= WORK TASK =
In the records below, the line that contains "The width and" marks the start. Copy it and each line after it through the end, exactly, without pictures.

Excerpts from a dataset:
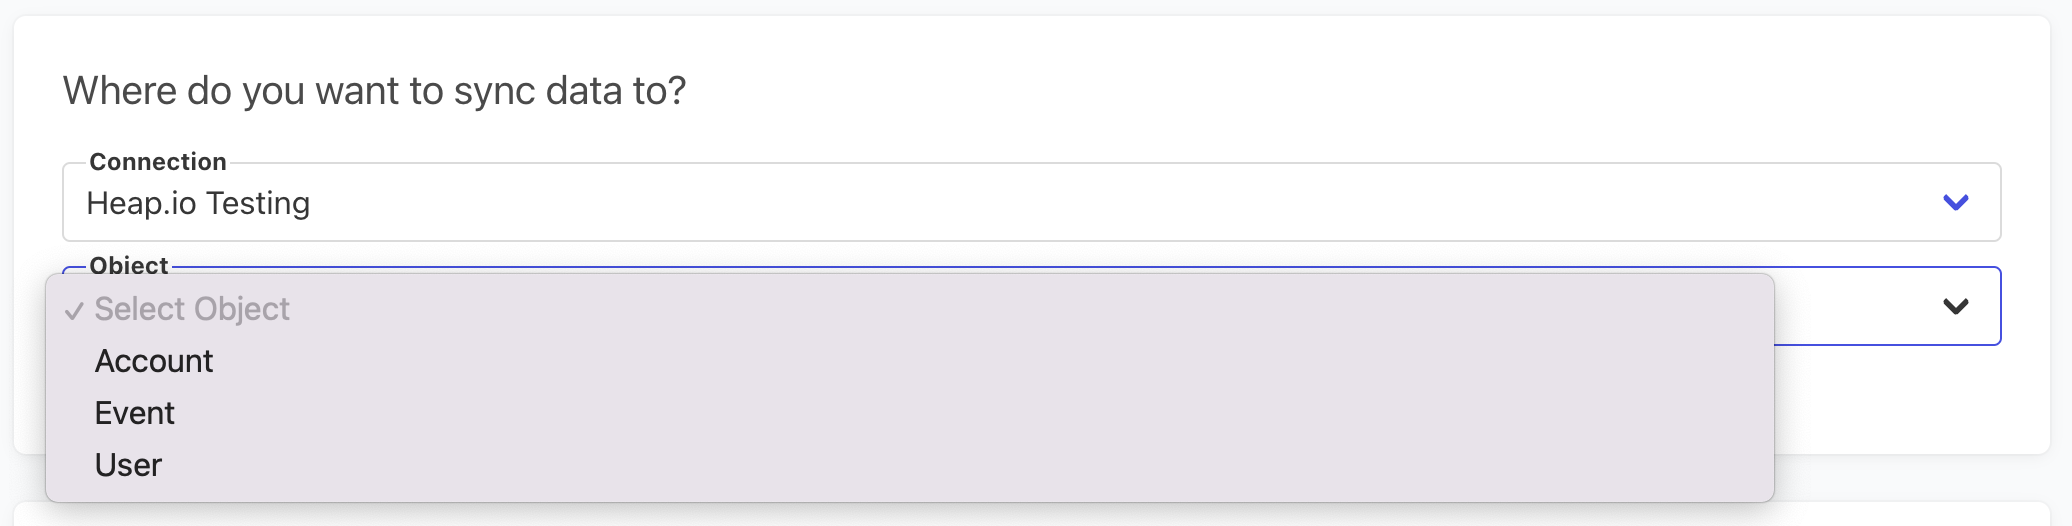Click the Connection field label

(x=158, y=162)
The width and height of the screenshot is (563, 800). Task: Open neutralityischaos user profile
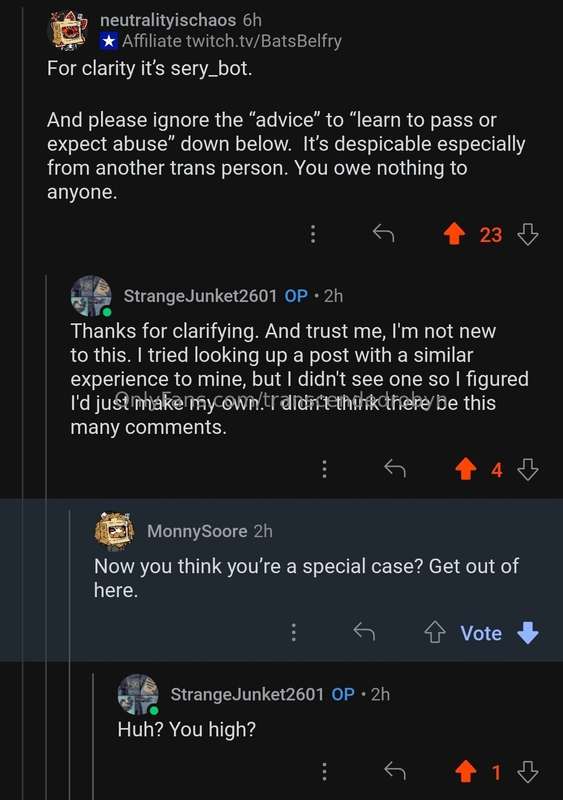point(168,20)
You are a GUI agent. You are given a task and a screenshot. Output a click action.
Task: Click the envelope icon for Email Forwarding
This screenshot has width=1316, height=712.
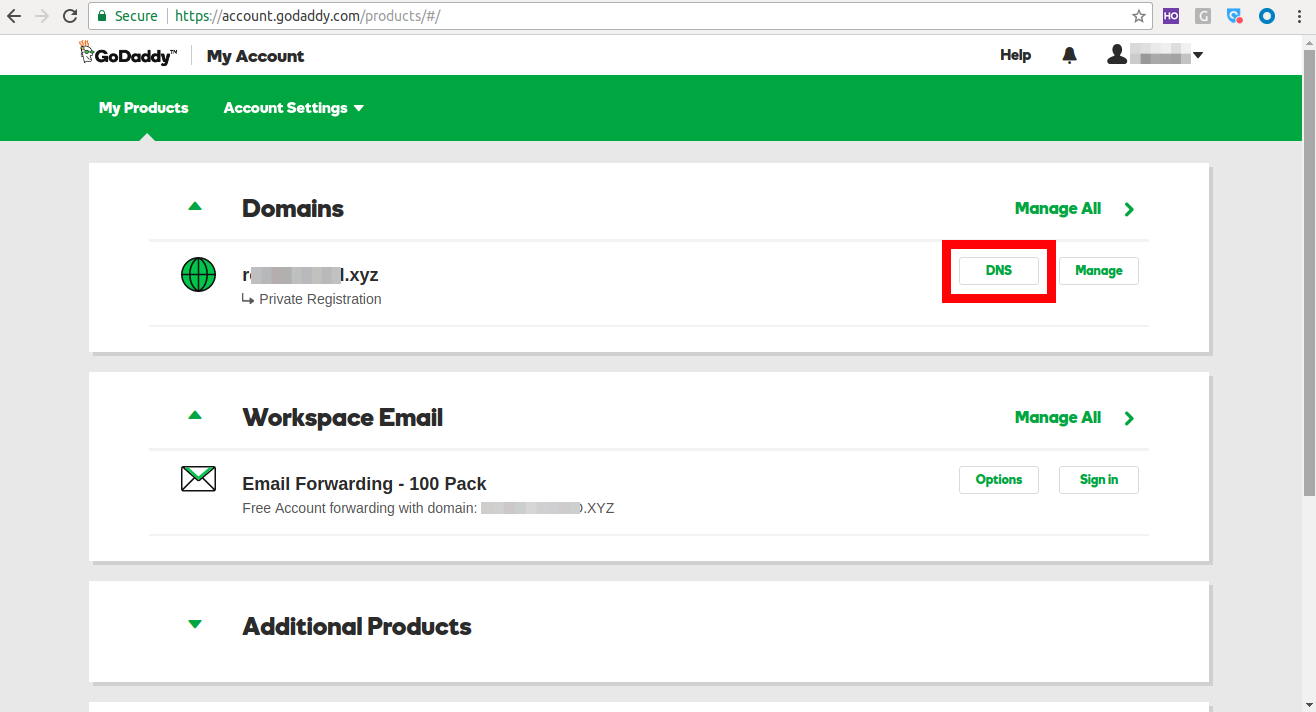click(198, 479)
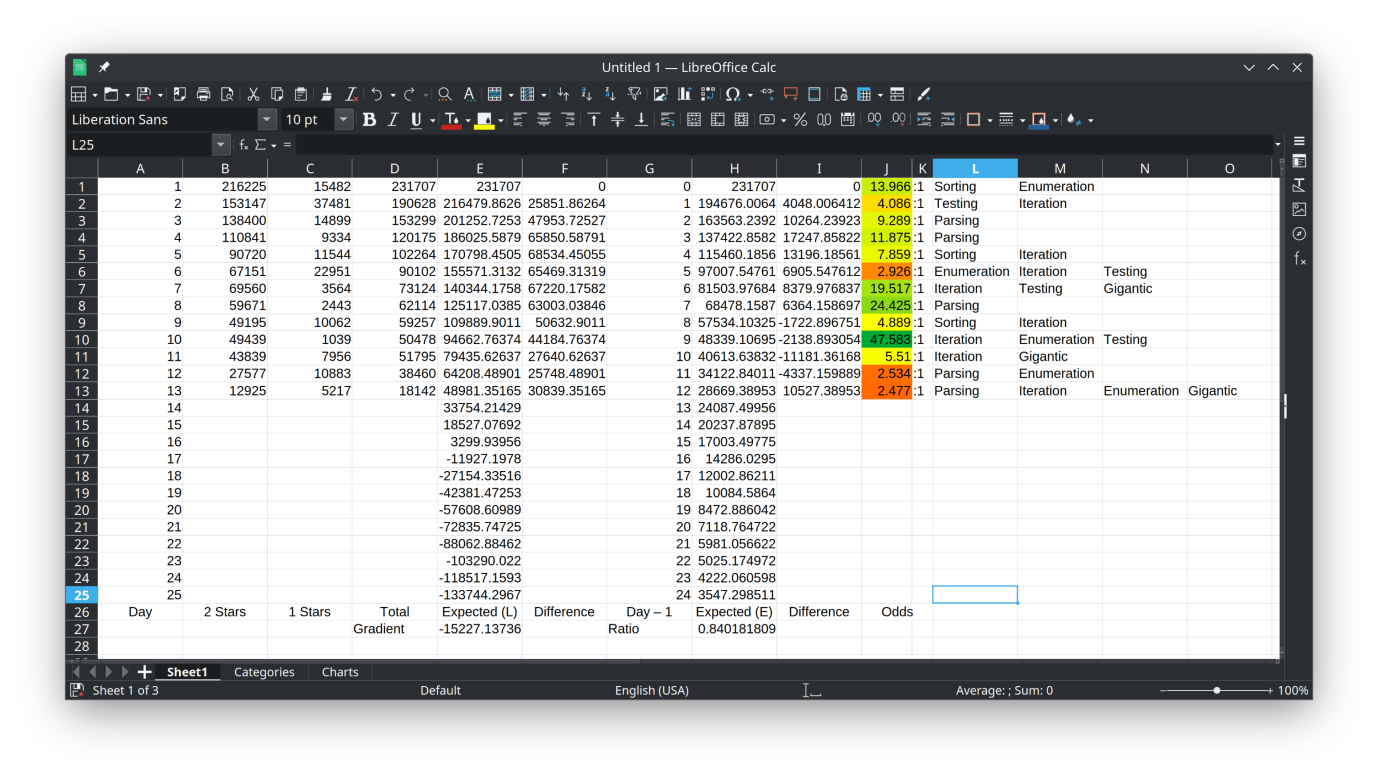Open Find and Replace magnifier icon

coord(445,94)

= EXERCISE ANSWER =
The width and height of the screenshot is (563, 800). Task: Open neutralityischaos user profile
point(168,20)
You are a GUI agent. You are given a task and a screenshot. Output a click action.
Task: Click the envelope icon for Email Forwarding
This screenshot has width=1316, height=712.
click(198, 479)
Open Find and Replace magnifier icon

coord(445,94)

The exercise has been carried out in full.